1️⃣非常に収益性の高い事業を行っているが、2️⃣資本効率は0.61でそれほど良くないことが総資産経常利益率を押し下げている。3️⃣自己資本比率は高い。ネットキャッシュ比率は0.10でそれほどキャッシュが多いわけではない。時価総額474億円。

6157 日進工具

2️⃣総資産回転率が低いことが総資産経常利益率を下押し。中国の携帯製造が下火、売上減、今後も中国の停滞は続くと考える。リーマンショックで買った頃と比べるとPER割高となった。経過中グローバルニッチ企業に選ばれた。今後販路が見つかるかどうか。時価総額241億円。

4063 信越化学工業

1️⃣稼ぐ力と3️⃣自己資本比率が高い。1️⃣収益性が非常に高いにもかかわらず、2️⃣総資産回転率が低いため総資産経常利益率は15.9%。有利子負債依存度が低く、財務レバレッジも低い。ネットキャッシュ比率は0.184。高い安全性のある銘柄、総資産売上高(総資産回転率)が意外に低いのが予想外。時価総額11.9兆円。

4216 旭有機材

総資産経常利益率がすごい。1️⃣収益性が高い事業を行っており、2️⃣総資産回転率もまずまず、3️⃣自己資本比率も高いので安全経営。バランスが取れている。ネットキャッシュ比率が0.397でこれも高い。良い会社。グローバルニッチ企業。時価総額911億円。

3891 高度紙工業

グローバルニッチ企業、電気絶縁用のセパレータ専業で、アルミ電解コンデンサ用が世界シェア6位。電気自動車でどうかなと思って買ったがいまいち株価は伸びない。
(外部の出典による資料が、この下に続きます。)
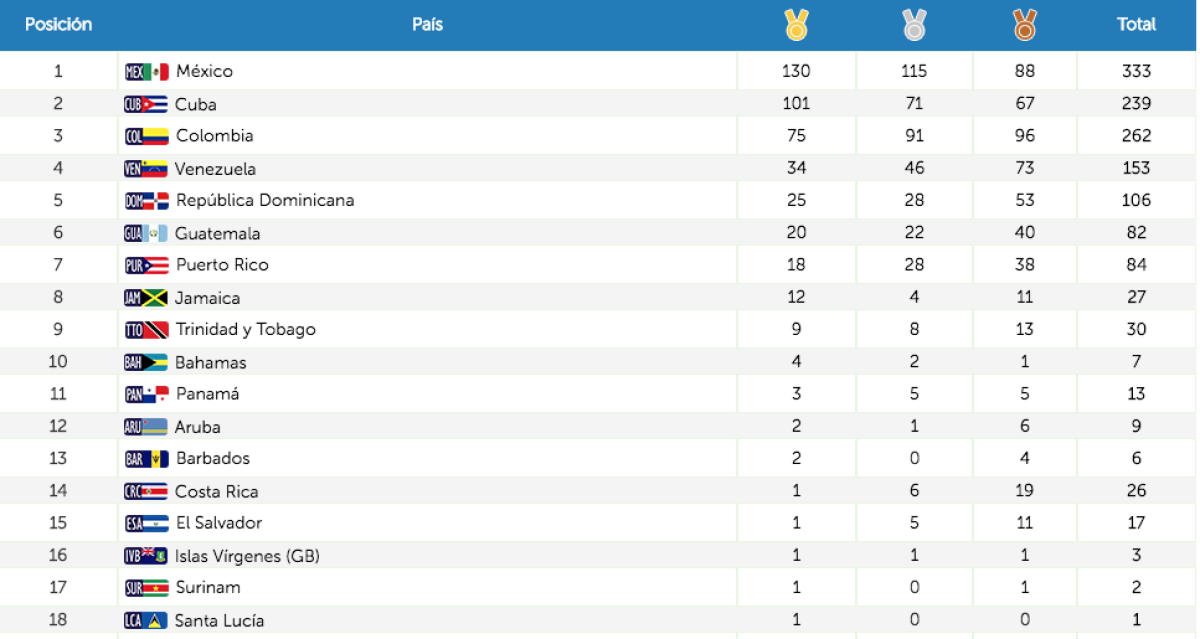Click the Cuba flag icon
Viewport: 1200px width, 639px height.
(x=145, y=104)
1️⃣収益性はほどほど高く、3️⃣自己資本比率も高いが、2️⃣総資産回転率が非常に低く0.43。直近売上高が下がっている。ネットキャッシュ比率が0.27。時価総額218億円。

3040 ソリトンシステムズ

1️⃣収益性は普通以上だが3️⃣自己資本比率は低め、2️⃣総資産回転率は並。軽めのレバレッジ経営。ネットキャッシュ比率が0.364 で意外にキャッシュリッチ。最近社長さんが変わって先代は理系、今は文系。総資産回転率あたりに手をつけるだろうか。時価総額230億円。

2371 カカクコム

総資産経常利益率が化け物。1️⃣売上収益営業利益率も化け物。2️⃣3️⃣は普通。M&Aをしている影響がROEを押し上げている。時価総額3784億円。

7270 SUBARU

1️⃣収益性はほどほど。2️⃣資産回転率も大企業の割に良い(失敬な)。3️⃣自己資本比率53.2%とまずまず。バランスが取れているように見える。ネットキャッシュ比率が0.30健全と思われる。

米国が主な顧客で直近は自衛隊向けヘリコプターも加わった。北米の景気動向とドル円の推移がきになるところ。国内生産は同4.7%増の602千台、海外生産は同23.0%増の368千台、全世界販売台数は976千台。連結売上収益は販売台数の増加および為替変動による増収効果などにより、同24.6%増の4兆7,029億円。時価総額25,398億円

2024/07/27現在の153円。FY23の間のドル円は130-150で好決算。もしトラで120円目指すならネガティブ。

6383 ダイフク

物流倉庫見学でベルトコンベアに感動して株を買ったのだが、総資産経常利益率は飛び抜けて高いわけではなく、普通。1️⃣収益性も普通。2️⃣総資産回転率は良い。3️⃣自己資本比率も良い。収益性を引っ張っているのは何だろう。時価総額10,842億円。

1位とは言え競合他社との競争がある。値引きに晒されるとどの業界も収益率が下がる。

売りっぱなしではなく、メンテナンス、駆けつけ修理などのストック型の部分がある。

成長性は期待できる。収益率が上がると良い。

9962 ミスミG

総資産経常利益率は普通、1️⃣収益性もまずまず。2️⃣総資産回転率も標準3️⃣自己資本比率はかなり高い。時価総額7,673億円。

直近の4-6第1四半期決算7/26では収益性が改善されている。欧州は地政学リスクで低調のまま、中国日本でFA、金型とも増益。


ROEを3つに分けて要素を評価するデュポン分解をやってみました。今日理解しようとしたことで、間違ったことがあるとおもいますがご指摘いただけると幸甚です。